I’ve been working on a first draft in the past few weeks and my characters are, rather obnoxiously, falling in love with the wrong people. Nothing is going as planned between them emotionally, and it’s reminding me of the old, often frustrating adage of “The characters write themselves.” That being said, while doing some snooping around for things about writing and love, and after another read-through of Erin’s love triangle post from a few weeks ago, I stumbled upon an old post of mine, and thought I’d share it on PubCrawl.
So here we go.
Think back to an old crush; maybe the first boy or girl you really felt something for. The way they made you feel when they smiled at you, or accidentally brushed your hand. The way that sometimes, when they needed a pencil, they asked you for one. No matter that it was because they sat beside you in class, and you were the closest and most convenient person to ask. They asked you for a pencil, and you felt your heart soar.

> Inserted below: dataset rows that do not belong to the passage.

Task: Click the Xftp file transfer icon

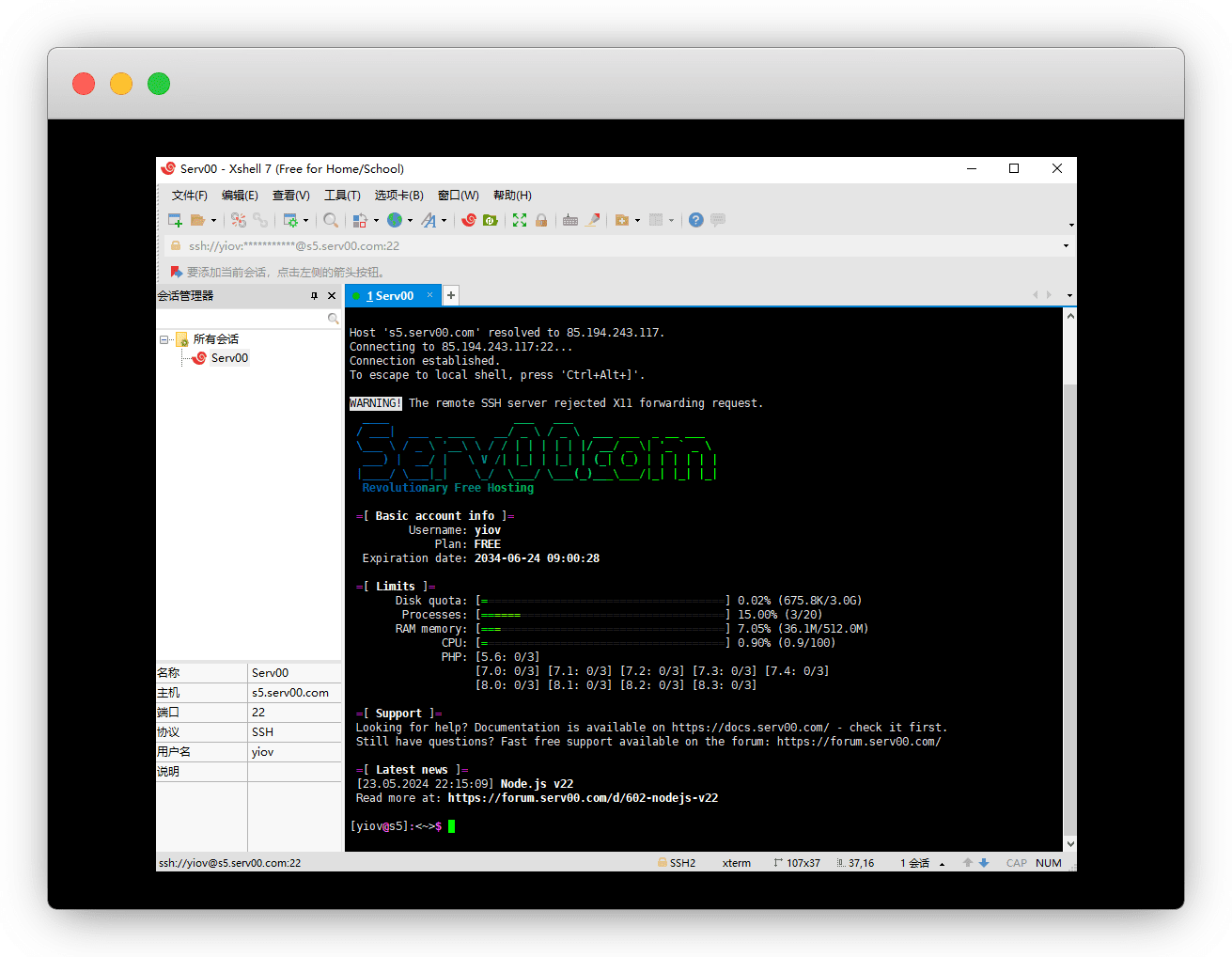Action: coord(491,220)
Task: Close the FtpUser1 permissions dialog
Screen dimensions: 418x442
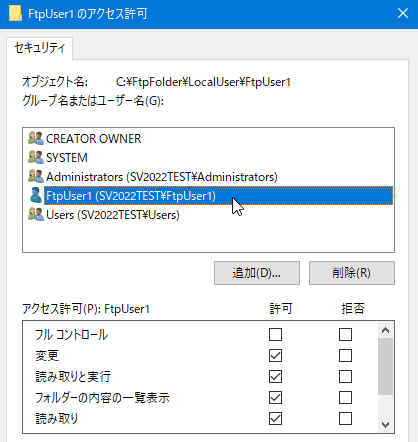Action: pyautogui.click(x=403, y=14)
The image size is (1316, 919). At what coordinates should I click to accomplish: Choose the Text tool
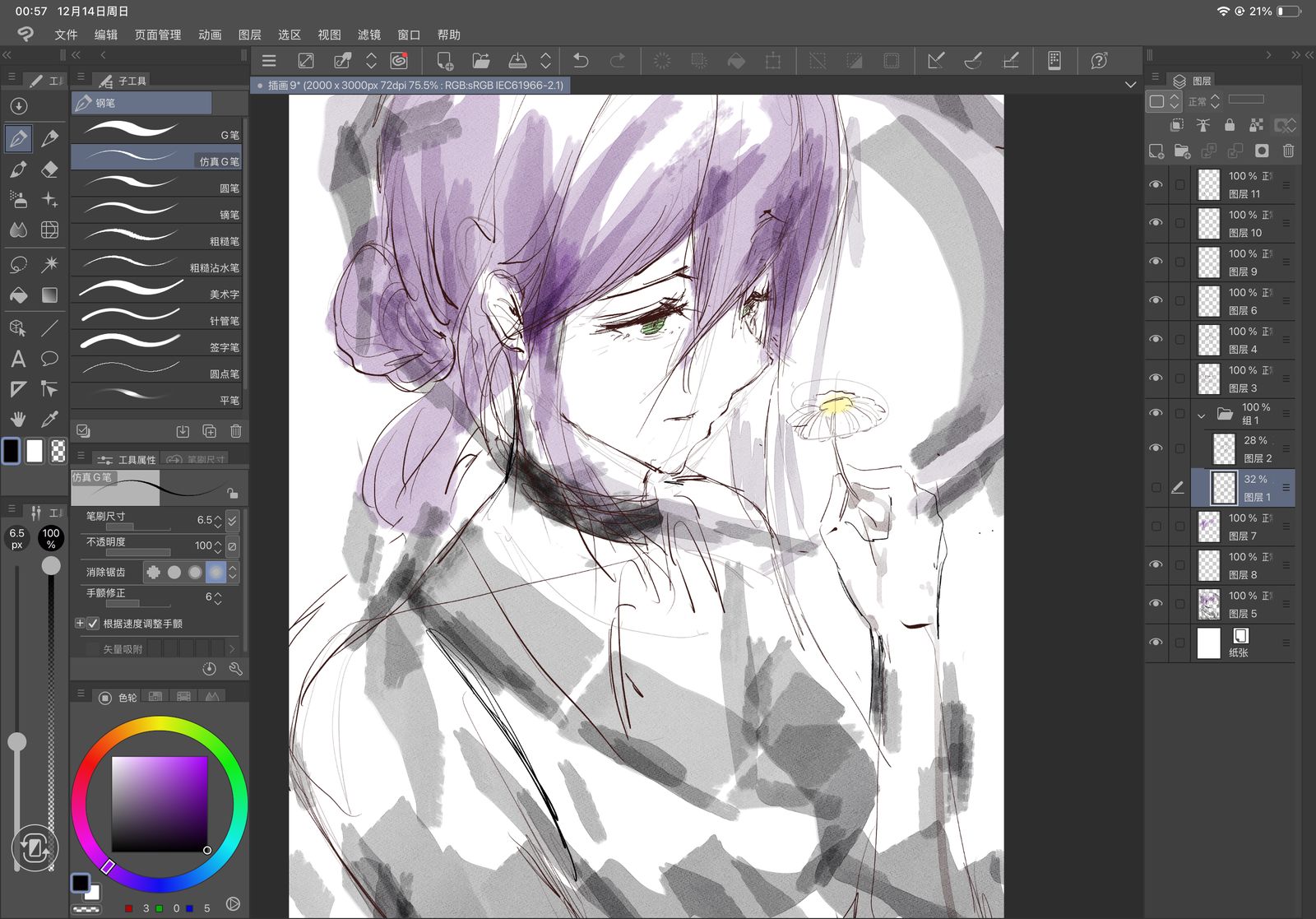[x=18, y=359]
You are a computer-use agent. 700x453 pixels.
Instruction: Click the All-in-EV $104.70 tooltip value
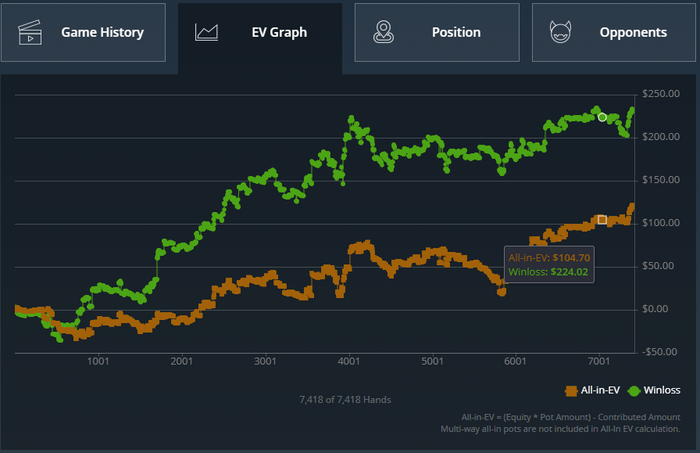tap(571, 257)
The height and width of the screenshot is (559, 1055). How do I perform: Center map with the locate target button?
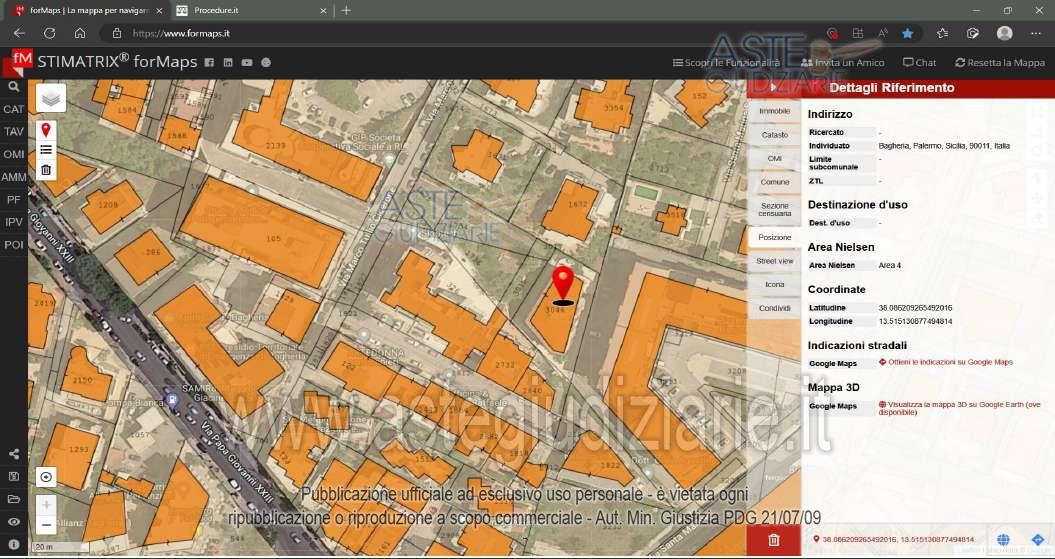[46, 477]

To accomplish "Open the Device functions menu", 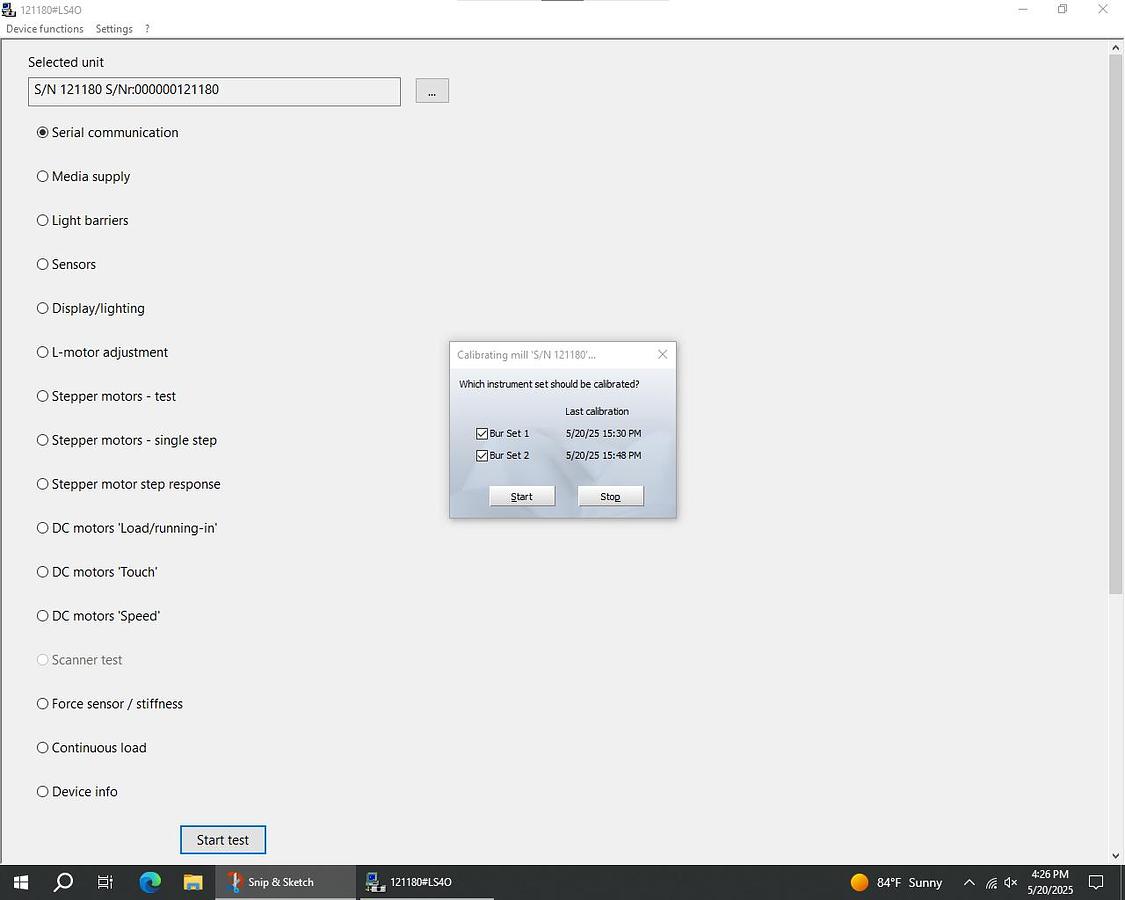I will [x=45, y=29].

Until you saw them kissing someone else during recess.
Your heart plummeted and when you went home, maybe you cried, maybe you accepted it without tears, maybe you got over them that instant. Or maybe, you went on liking them even though you knew they’d never like you back, and whenever you thought of them it made your stomach hurt how much you missed them. Oh, you’d still lend them that pencil, but maybe with more sadness than usual. The pencil has lost meaning to you. You’ve realized you’re just a convenience.

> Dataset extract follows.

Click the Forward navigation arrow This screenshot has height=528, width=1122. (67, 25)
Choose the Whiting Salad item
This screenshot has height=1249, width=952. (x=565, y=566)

And then months later, when you’re over them, you see the situation for what it was: an infatuation.
But it wasn’t trivial while it was happening.
Puppy love and crushes make you do stupid things for people that sometimes don’t even notice you exist. And they have a crappy reputation. First because you often make a fool of yourself when the vulnerable situations you’ve been thrown into crumble against you, and second because, let’s face it, nobody takes them seriously. Even if you swear you’ll jump off a bridge for somebody, hardly anyone will be concerned. They’ve already deduced that you are not in love, but that you are infatuated. And because you are infatuated, and not in love, that means your condition is a bit of a joke; something you’ll be embarrassed about in a year or two when it’s all in the past.
But the truth is, when you’re infatuated, to you it feels like love. To you, it’s not a joke. You really would try to give them everything. And while you’re in this phase there’s nothing more you could want than to be with the person of your affections.
The reason I’m bringing this up is for the sake of all those teen protagonists that like the cute classmate but can’t approach them. More specifically, it’s for the sake of the readers that sympathize. I’ve talked to people who snub YA because the problems of the characters aren’t big enough. They don’t want to read about puppy love. They want to read about the love that makes your gut twist with longing and your heart feel full to bursting; that takes residence in your chest and presses down with the constant worry of what would happen to you emotionally if your loved one died.
They don’t want to read about something trivial.
But aside from constancy, which can’t be proven without the test of time (which books may not have), the only thing this adult love has over puppy love is the retrospective view of the situation. When it’s all over, you can look back on love and think, “It was beautiful while it lasted.” You can’t always do that with an infatuation. In fact, more often than not, you’ll end up thinking, “I can’t believe I used to lend them my pencil.”
What’s trivial later in life may not be trivial in the moment. People don’t think it’s funny when they tell somebody about how they cry themselves to sleep every night. Later they might feel stupid, but while they’re crying, all they feel is a yawning black hole where their heart used to be.
So when you write about love, whether it’s infatuation or the real thing, never, ever undermine it. Never make it about how when she’s twenty-five and married to somebody else she’ll look back and flush with mortification. Don’t ever let the character know that when he’s over her, the oceans that remind him of her eyes will be easy to look at again. That’s not what the story is about. And it’s certainly not something your character is likely to believe.
Give infatuation the respect it deserves. It can be as dangerous as love, if not more so, because it’s selfish; you won’t be happy if they’re happy with someone else. You’ll keep doing whatever it takes to get them to love you. That pencil will be given away. She will never find a bridge too high. The oceans will always look like her eyes.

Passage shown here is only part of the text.